3. Clothing: The driving force and the Achilles’ heel of Japanese department stores, 1970–2015
Rika Fujioka
Erasmus University Rotterdam (Netherlands) and Kansai University (Japan)
Department stores were the largest retailers in Japan until 1972 and continued to grow in sales until 1991. While sales grew in all departments within the stores, the clothing department grew especially fast. It accounted for 35 per cent of the total sales of all department stores, and was beyond doubt the main driving force behind Japanese department stores between 1970 and 1990. With the growing ready-to-wear market, department stores developed along with clothing manufacturers. As clothing manufacturers introduced consignment and concession sales and provided shop-floor sales staff, department stores could expand their merchandise without any risk from purchasing large quantities of stock or from growing their own workforce. Also, as department stores expanded the size of their stores and introduced customer relations marketing, clothing manufactures rapidly increased their sales of branded products.
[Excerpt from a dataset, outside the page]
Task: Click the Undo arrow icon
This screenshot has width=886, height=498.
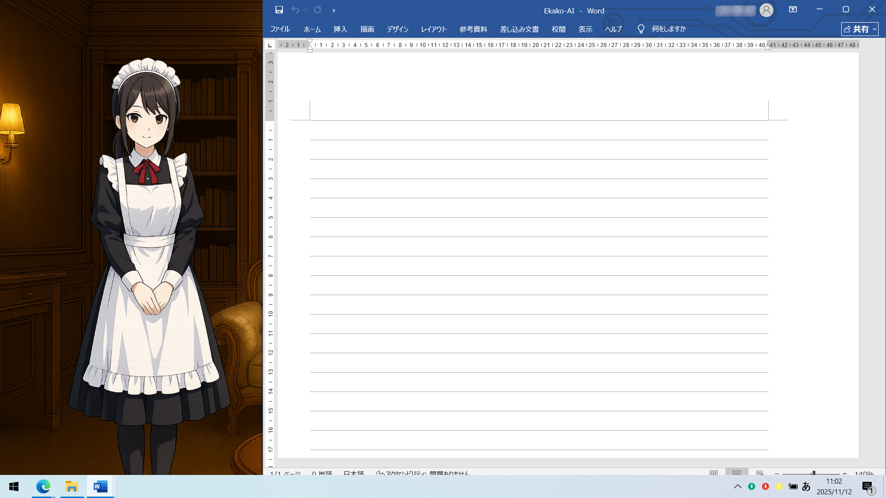Action: [x=295, y=9]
After the collapse of the economic bubble in 1991, however, this driving force greatly diminished under the effects of globalisation. Global competitors such as fast-fashion retailers grew rapidly, and large-scale Chinese vertically integrated manufacturers became the perfect partners for them to make value products efficiently. As a result, the driving force of department stores became their Achilles’ heel. The clothing companies’ strategy was to offer a wide variety of product brands, and this was an initial success in terms of expanding their sales area within stores in the 1970s and 1980s, because customers recognised and became loyal to different brand names. However, the sales of each brand encompassed many different types of products, which meant a relatively small transaction volume for each product compared with those handled by fast-fashion retailers in a globalised market. Consequently, clothing manufacturers for Japanese department stores lost their negotiation power, as brands preferred the better deal on offer from Chinese textile companies, who could provide price competitiveness at the point of sale.
Even if department stores now choose not to become global companies themselves and compete with fast-fashion retailers in price, they still have global competition when it comes to purchasing their merchandise. The success story of department stores has therefore now come to an end. This study will shed light on the changing competitiveness of department stores and clothing manufacturers in Japan, and examine the impact of globalisation on department stores.